*Textauszug*.
----
Geschrieben am 2. November 2011 von für Musikmag

Ein Mann will nach unten: Bob Dylan in Oberhausen

Trauerspiel einer Selbstdemontage

– Joachim Feldmann war auf dem Konzert eines wirklichen Altmeisters des Rock – Bob Dylan. Sein Bericht fällt allerdings etwas ernüchternd aus…

Seit er am 25. Juli 1965 das Publikum beim Newport Folk Festival mit einer elektrischen Gitarre und dem geballten Sound der Paul Butterfield Bluesband schockierte, hat sich Bob Dylan wahrscheinlich daran gewöhnt, dass immer mal wieder Zuschauer entnervt aus seinen Konzerten fliehen. Es wird ihn also nicht sonderlich beeindruckt haben, als bei seinem Auftritt in Oberhausen am 23. Oktober ältere Herrschaften in Massen den Ausgängen zuströmten. Glaubt man den Erklärungen der professionellen Berichterstatter, handelte es sich vor allem um Fans von Mark Knopfler, der den ersten Teil des Konzertes mit perfekt gefertigtem, aber nicht sehr aufregendem Folkrock bestritten hatte. Im Anschluss an diese gefällige Darbietung sei Dylan offenbar als zu laut und zu heftig empfunden worden.

Und schon schlägt die Stunde des wahren Kenners. Wer sich auf „einen gemütlichen Nostalgieabend mit einem jovialen Onkel Dylan in Best-of-Laune“ gefreut habe, sei eben auf dem vollkommen falschen Dampfer gewesen, spottet zum Beispiel Eric Pfeil in der FAZ, um dann großspurig zu erklären: „Es sollte sich doch eigentlich längst herumgesprochen haben: It Ain’t Me, Babe.“

Ähnliches habe ich selbst wahrscheinlich auch mal gedacht, als nämlich 1978 bei des Meisters erster Deutschland-Tournee etliche enttäuschte Folkies die Dortmunder Westfalenhalle verließen, weil ihnen „Don’t Think Twice“ in einer Reggae-Fassung oder „Masters Of War“ im Hard Rock-Gewand nicht zusagten. Leute eben, wie wir in jugendlicher Arroganz meinten, die irgendwie verpasst hatten, dass Dylan schon seit mehr als einem Jahrzehnt nur noch gelegentlich zur Akustikgitarre gegriffen hatte.
----
*Aufgabe 1*.
Prüfe bitte anhand des Konzertberichts, ob die folgenden Aussagen stimmen, und belege jede Antwort (ja oder nein) mit einem wörtlichen Zitat: (a) Mark Knopfler spielte den ersten Teil des Konzertes in Oberhausen. (b) Dylans erste Deutschland-Tournee fand 1976 statt. (c) Eric Pfeil äußerte sich in der Süddeutschen Zeitung.

*Zeilen*.
----
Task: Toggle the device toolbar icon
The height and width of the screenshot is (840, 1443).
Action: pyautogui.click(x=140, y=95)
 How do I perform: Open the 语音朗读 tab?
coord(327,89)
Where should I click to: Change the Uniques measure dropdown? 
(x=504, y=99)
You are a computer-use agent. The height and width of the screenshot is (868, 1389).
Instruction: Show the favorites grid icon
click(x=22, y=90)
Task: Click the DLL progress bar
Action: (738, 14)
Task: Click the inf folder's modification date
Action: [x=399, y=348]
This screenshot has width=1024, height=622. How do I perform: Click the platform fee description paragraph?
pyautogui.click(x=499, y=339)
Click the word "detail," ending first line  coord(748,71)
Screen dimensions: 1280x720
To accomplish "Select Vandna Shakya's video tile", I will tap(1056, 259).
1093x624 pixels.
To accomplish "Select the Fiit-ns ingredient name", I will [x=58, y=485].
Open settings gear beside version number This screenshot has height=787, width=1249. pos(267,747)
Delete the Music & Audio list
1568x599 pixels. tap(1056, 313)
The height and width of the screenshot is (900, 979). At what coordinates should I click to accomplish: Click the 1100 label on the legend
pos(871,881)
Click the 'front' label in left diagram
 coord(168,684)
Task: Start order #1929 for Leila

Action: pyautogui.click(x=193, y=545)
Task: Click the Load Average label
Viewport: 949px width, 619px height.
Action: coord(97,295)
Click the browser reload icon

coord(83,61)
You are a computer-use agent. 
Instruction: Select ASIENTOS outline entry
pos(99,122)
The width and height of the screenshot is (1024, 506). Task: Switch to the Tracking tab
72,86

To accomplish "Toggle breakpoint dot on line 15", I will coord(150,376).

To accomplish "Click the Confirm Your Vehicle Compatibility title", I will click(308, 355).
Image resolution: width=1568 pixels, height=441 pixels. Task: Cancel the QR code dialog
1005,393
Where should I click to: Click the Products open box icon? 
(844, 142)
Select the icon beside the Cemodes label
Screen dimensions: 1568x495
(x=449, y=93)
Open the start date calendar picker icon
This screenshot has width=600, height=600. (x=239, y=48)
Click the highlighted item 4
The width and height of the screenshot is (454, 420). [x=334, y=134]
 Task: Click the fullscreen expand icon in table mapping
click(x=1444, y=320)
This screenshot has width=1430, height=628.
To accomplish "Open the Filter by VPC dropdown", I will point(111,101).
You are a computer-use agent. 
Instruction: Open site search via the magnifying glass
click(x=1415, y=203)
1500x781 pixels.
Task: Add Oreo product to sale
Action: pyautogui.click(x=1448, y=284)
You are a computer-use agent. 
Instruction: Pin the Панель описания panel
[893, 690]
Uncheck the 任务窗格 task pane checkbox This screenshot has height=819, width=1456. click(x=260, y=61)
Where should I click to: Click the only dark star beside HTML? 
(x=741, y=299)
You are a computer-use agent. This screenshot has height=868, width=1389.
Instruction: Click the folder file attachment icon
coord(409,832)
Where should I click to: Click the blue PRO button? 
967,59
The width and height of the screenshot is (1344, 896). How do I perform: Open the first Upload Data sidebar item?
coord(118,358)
----
*Aufgabe 2*.
Ersetze in den Datensätzen alles vom Anfang bis hinunter zur Zeile mit „will click(308, 355).“ jeweils „computer-use agent“ durch „GUI agent“. Gib nur diese Zeilen wieder und lass alles andere unverändert.

*Ergebnis 1*.
(a) Ja: „Mark Knopfler, der den ersten Teil des Konzertes mit perfekt gefertigtem, aber nicht sehr aufregendem Folkrock bestritten hatte“
(b) Nein: „als nämlich 1978 bei des Meisters erster Deutschland-Tournee“
(c) Nein: „spottet zum Beispiel Eric Pfeil in der FAZ“

*Ergebnis 2*.
Task: Toggle the device toolbar icon
The height and width of the screenshot is (840, 1443).
Action: pyautogui.click(x=140, y=95)
 How do I perform: Open the 语音朗读 tab?
coord(327,89)
Where should I click to: Change the Uniques measure dropdown? 
(x=504, y=99)
You are a GUI agent. The height and width of the screenshot is (868, 1389).
Instruction: Show the favorites grid icon
click(x=22, y=90)
Task: Click the DLL progress bar
Action: (738, 14)
Task: Click the inf folder's modification date
Action: [x=399, y=348]
This screenshot has width=1024, height=622. How do I perform: Click the platform fee description paragraph?
pyautogui.click(x=499, y=339)
Click the word "detail," ending first line  coord(748,71)
Screen dimensions: 1280x720
To accomplish "Select Vandna Shakya's video tile", I will tap(1056, 259).
1093x624 pixels.
To accomplish "Select the Fiit-ns ingredient name", I will [x=58, y=485].
Open settings gear beside version number This screenshot has height=787, width=1249. pos(267,747)
Delete the Music & Audio list
1568x599 pixels. tap(1056, 313)
The height and width of the screenshot is (900, 979). At what coordinates should I click to accomplish: Click the 1100 label on the legend
pos(871,881)
Click the 'front' label in left diagram
 coord(168,684)
Task: Start order #1929 for Leila

Action: pyautogui.click(x=193, y=545)
Task: Click the Load Average label
Viewport: 949px width, 619px height.
Action: coord(97,295)
Click the browser reload icon

coord(83,61)
You are a GUI agent. 
Instruction: Select ASIENTOS outline entry
pos(99,122)
The width and height of the screenshot is (1024, 506). Task: Switch to the Tracking tab
72,86

To accomplish "Toggle breakpoint dot on line 15", I will coord(150,376).

To accomplish "Click the Confirm Your Vehicle Compatibility title", I will click(308, 355).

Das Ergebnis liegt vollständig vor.